As both the TRX and the GSH/GRX systems regulate cellular redox homeostasis in cancer cells, the two pathways are functionally overlapping and absence or inefficiency of one system can be compensated by the other. Consistently, genetic deletion and pharmacological inhibition of both the TRX and GSH/GRX pathways in vitro and in vivo synergistically induce cancer cell death [87, 88]. However, the efficiency of the therapeutic interference with the two redox systems depends on the type of tumor. Although inhibition of the TRX pathway alone could be exploited to inhibit T cell leukemia and lymphomas based on their exclusive utilization of the TRX pathway for proliferation [25], blockade of both the TRX and GSH/GRX systems may be needed to treat B cell lymphoma, myeloid tumors, sarcoma, mammary tumors and possibly others due to redundancy of the two systems [30, 38, 87–89] (Fig. 3). As an additional level of complexity, other cellular antioxidants, including PRX, GPX, and other components of the GSH pathway, are also upregulated in tumor cells and promote tumorigenesis [90, 91, 92]. Development of drugs that target the catalytically active selenocysteine group present in TRX and GPX, but not the thiol group of cysteine residues present in many proteins and enzymes that are vital for the function of non‐tumor cells will facilitate reaching several goals at once.

Role of TXNIP in cancer

TXNIP acts as a tumor suppressor that is commonly silenced in various human cancers, including breast cancer [93] and hepatocellular carcinoma [94] among others, and exploited by the tumor cells to maintain redox homeostasis [61]. Moreover, in a TRX‐independent manner, TXNIP negatively regulates glucose metabolism by inhibiting the expression of glucose transporter 1 (GLUT1) in cancer cells [95], and it can act as tumor suppressor by directly regulating the induction of p53 [96]. d‐Allose, a sugar that induces expression of TXNIP, exhibits antitumor effects in several cancers [61] (Fig. 3).
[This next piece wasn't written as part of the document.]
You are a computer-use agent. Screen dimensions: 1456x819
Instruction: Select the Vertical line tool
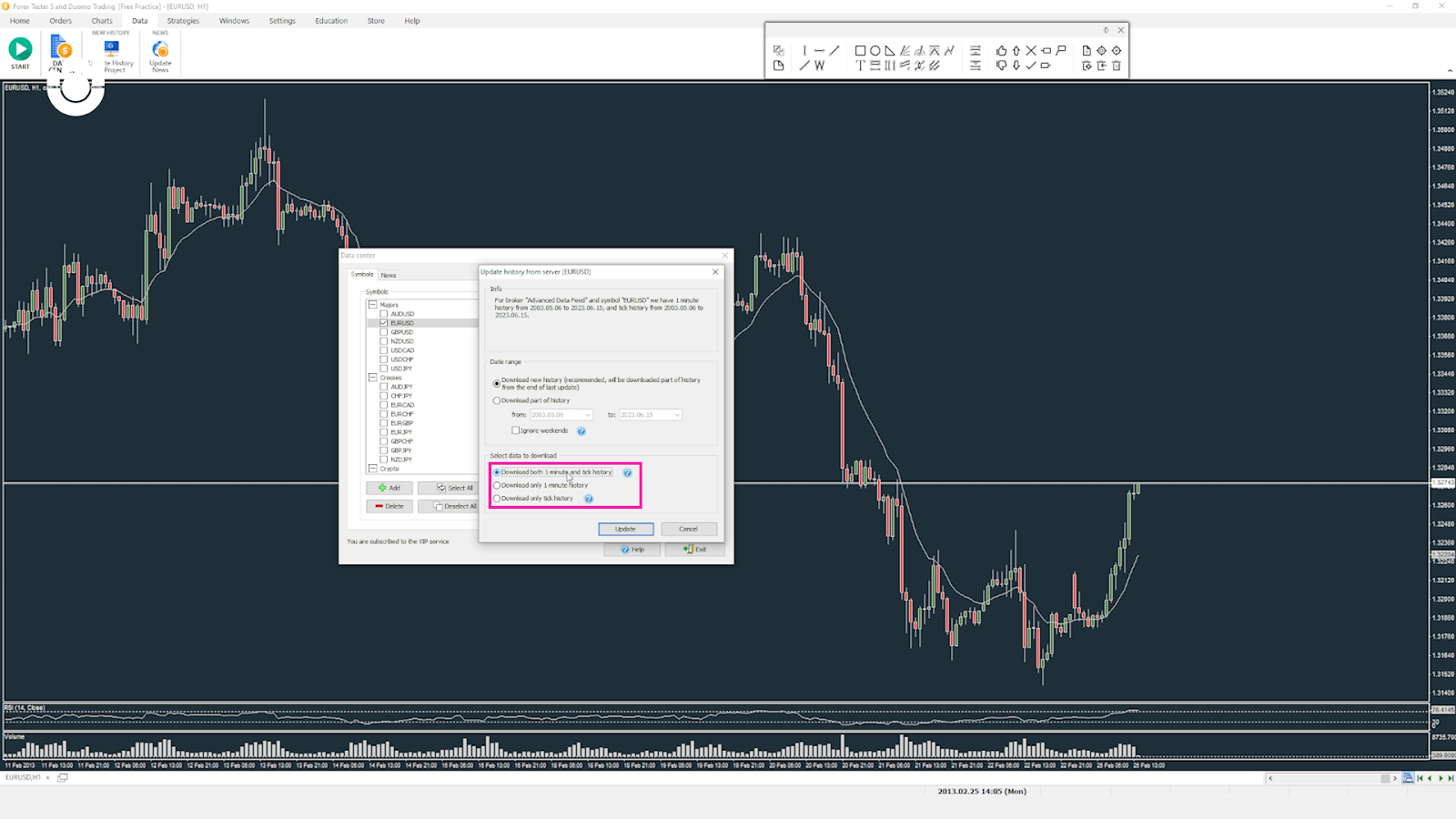point(804,50)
In this regard, a recent genetic screen identified TXNIP to possess key metabolic gatekeeper functions in B cell acute lymphoblastic cells and proposed that pharmacological TXNIP agonists, such as d‐allose, synergize with glucocorticoids and thus represent a potential therapeutic strategy [97].
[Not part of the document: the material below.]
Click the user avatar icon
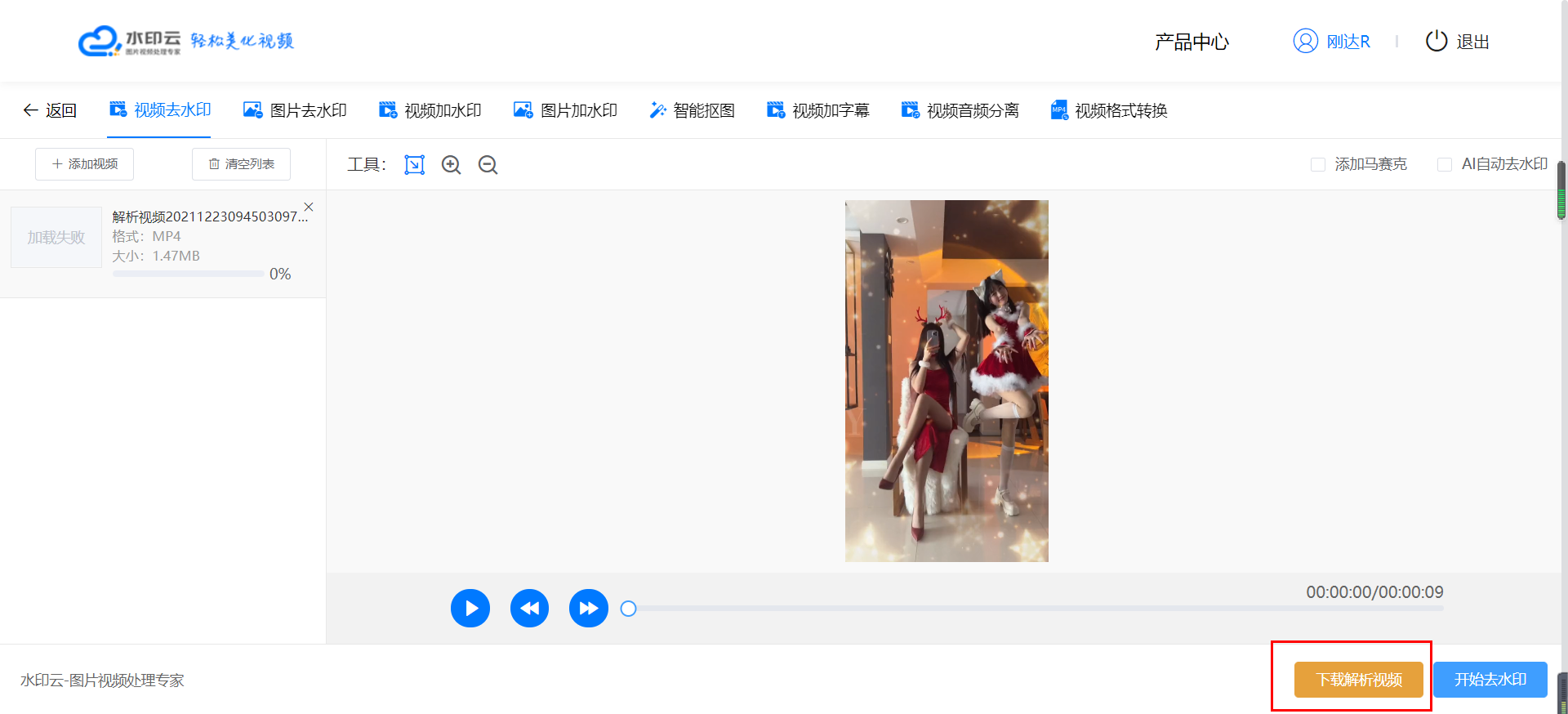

In summary, the different components of the TRX system, namely TRX, TRXR, and TXNIP, can all be targeted by chemotherapeutic drugs and offer opportunities for cancer therapy.

Concluding remarks

Recent reports unraveled an essential role of the TRX system for the expansion of effector and memory T cells, and macrophage inflammatory responses. B cells are more flexible and can use both the GSH/GRX and TRX systems for germinal center and antibody responses. Cancer cells upregulate the TRX system to allow rapid growth, alike activated T cells, and avoid damage and death due to oxidative stress. Thus, interference with redox homeostasis is considered the Achilles’ heel of cancer cells and targeting the components of the TRX and GRX systems as a promising therapeutical strategy. The main challenge will be to selectively target the TRX system in tumor cells that rely solely on TRX and to target both the TRX and GSH/GRX systems in tumors with redundant antioxidant activity. At the same time, antitumor immunity and successful immune therapy relies on intact TRX function. Further research is required to define the specific functions of the TRX pathway in CD4⁺ T cell subsets (such as T_H1/T_H2/T_H17 cells and T regulatory (T_reg) cells), natural killer (NK) cells, and in myeloid cell populations including neutrophils, conventional DCs (cDC1/cDC2), tissue‐resident macrophages, and inflammatory versus alternatively activated macrophages. Moreover, it would be of general interest to investigate the expression and function of the TRX system in exhausted T cells (T_ex). Since they are known to have reduced proliferative potential and accumulated ROS, T_ex cells may potentially display a high TXNIP/TRX ratio. A better understanding may be exploited for therapeutic interventions in cancer and other inflammatory diseases.

Conflict of interest

The authors declare no commercial or financial conflict of interest.

Author contribution

The authors contributed equally to all aspects of the article.

Data availability statement

Data sharing not applicable to this article as no datasets were generated or analyzed during the current study.